Musrenbang Otsus terpisah; 3. Kurangnya kapasitas SDM; 4. Aplikasi belum
terintegrasi; 5. Data akurat belum tersedia; 6. Pengawasan belum optimal; 7.
Salah penggunaan; 8. PBJ belum optimal; 9. Belum berorientasi hasil dan laporan
belum memadai; serta 10. Regulasi belum sinkron.
“Ketika
kami turun ke lapangan, masyarakat sering kali bertanya ‘mana itu dana Otsus?
Bikin apa?’. Artinya ada masalah serius dalam tata kelola. Dana Otsus bercampur
dengan APBD, sehingga sulit ditelusuri dan dievaluasi. Karena itu, KPK
mendorong integrasi sistem di perencanaan dan penganggaran agar alur dana bisa
dilacak secara jelas dari hulu ke hilir,” ujar Dian saat membuka kegiatan.
Pun,
sebagai langkah perbaikan, KPK merekomendasikan agar setiap program atau
kegiatan yang dibiayai Dana Otsus diberi label khusus.
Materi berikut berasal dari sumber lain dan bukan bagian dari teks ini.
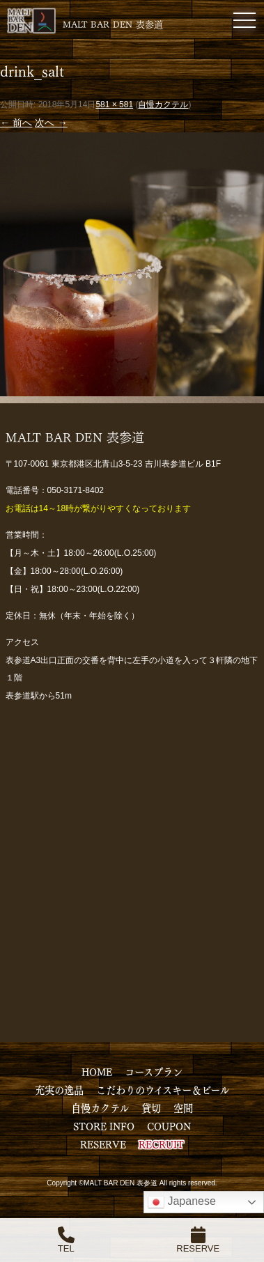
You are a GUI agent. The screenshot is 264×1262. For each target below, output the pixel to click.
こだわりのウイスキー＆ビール (162, 1089)
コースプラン (154, 1071)
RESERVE (103, 1143)
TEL (66, 1240)
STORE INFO (103, 1125)
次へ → (51, 122)
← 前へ (16, 122)
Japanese (182, 1202)
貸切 (151, 1107)
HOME (96, 1071)
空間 (183, 1107)
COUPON (169, 1125)
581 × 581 (114, 104)
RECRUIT (161, 1143)
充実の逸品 (59, 1089)
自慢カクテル (163, 104)
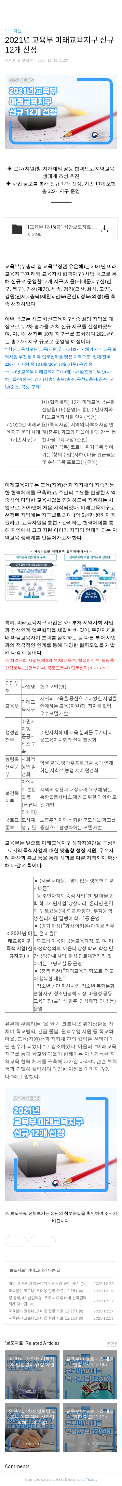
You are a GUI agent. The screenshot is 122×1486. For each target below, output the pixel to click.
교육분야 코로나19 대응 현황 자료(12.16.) (42, 1318)
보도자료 (13, 31)
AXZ (59, 1479)
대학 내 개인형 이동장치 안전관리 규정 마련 (43, 1283)
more (112, 1343)
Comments (17, 1466)
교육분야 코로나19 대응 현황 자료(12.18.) (42, 1290)
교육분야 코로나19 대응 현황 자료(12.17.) (42, 1311)
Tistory (92, 1479)
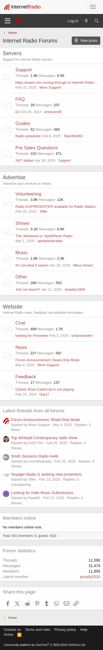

Sehingga manfaatnya
dapat diketahui dan dirasakan langsung oleh masyarakat. “Contohnya, pada
pembangunan fisik seperti gedung atau jalan, perlu dicantumkan keterangan bahwa
proyek tersebut menggunakan Dana Otsus,” jelas Dian.
Perkuat Sinergi, Jaga Dana Otsus Tepat
Sasaran
Sejalan
dengan amanat Undang-Undang Nomor 19 tahun 2019, KPK menjalankan fungsi
koordinasi dan supervisi dengan melibatkan Kementerian Keuangan, Bappenas,
Kemendagri, BPKP, LKPP, serta BP3OKP. Koordinasi ini melahirkan sejumlah
perbaikan salah satunya penyatuan tiga sistem digital, yakni Sistem Informasi
Pemerintahan Daerah (SIPD), Sistem Informasi Keuangan Daerah (SIKD), dan Sistem
Informasi Perencanaan, Penganggaran, dan Pelaporan Pembangunan Papua (SIP3),
untuk memisahkan dan menandai alokasi dana Otsus.
Selanjutnya,
sebagai salah satu variabel dalam penentuan alokasi dana Otsus, pembersihan
data Orang Asli Papua (OAP), menjadi bagian penting agar program dana Otsus
lebih tepat sasaran. “Ini langkah sederhana, tapi krusial untuk mencegah moral
hazard, seperti satu kegiatan yang diklaim dibiayai lebih dari satu
sumber,” tegasnya.
Untuk
itu, kegiatan ini diharapkan dapat menghasilkan kesepakatan untuk memperkuat
regulasi daerah, menyusun rencana aksi sinkronisasi data Orang Asli Papua
(OAP), membuka ruang partisipasi publik, serta memperbaiki mekanisme
pengawasan. KPK juga turut memastikan akan mengawal hasil lokakarya hingga
level kementerian bahkan Presiden, agar perbaikan tata kelola dana Otsus
berjalan efektif.
Perlu
diketahui, dalam tiga tahun terakhir alokasi Dana Otonomi Khusus (Otsus) untuk
Papua Selatan mengalami fluktuasi. Pada tahun 2023, dana yang diterima mencapai
Rp1,48 triliun, kemudian meningkat menjadi Rp1,97 triliun pada 2024, namun
kembali menurun menjadi Rp1,62 triliun pada 2025. Dana Otsus ini berasal dari
Dana Alokasi Umum (DAU) Nasional sebesar 2,25%, yang digelontorkan melalui
Anggaran Pendapatan dan Belanja Negara (APBN).
Sementara,
sesuai UU No. 2 Tahun 2021, dana Otsus Papua Selatan TA 2025 sebesar 2,25% dari
DAU tersebut, selama ini dialokasikan untuk 1% kegiatan yang bersifat block
grant yakni pelayanan publik dan kesejahteraan Orang Asli
Papua (OAP), serta 1,25% kegiatan specific grant yakni
sektor pendidikan, kesehatan, dan pemberdayaan ekonomi masyarakat.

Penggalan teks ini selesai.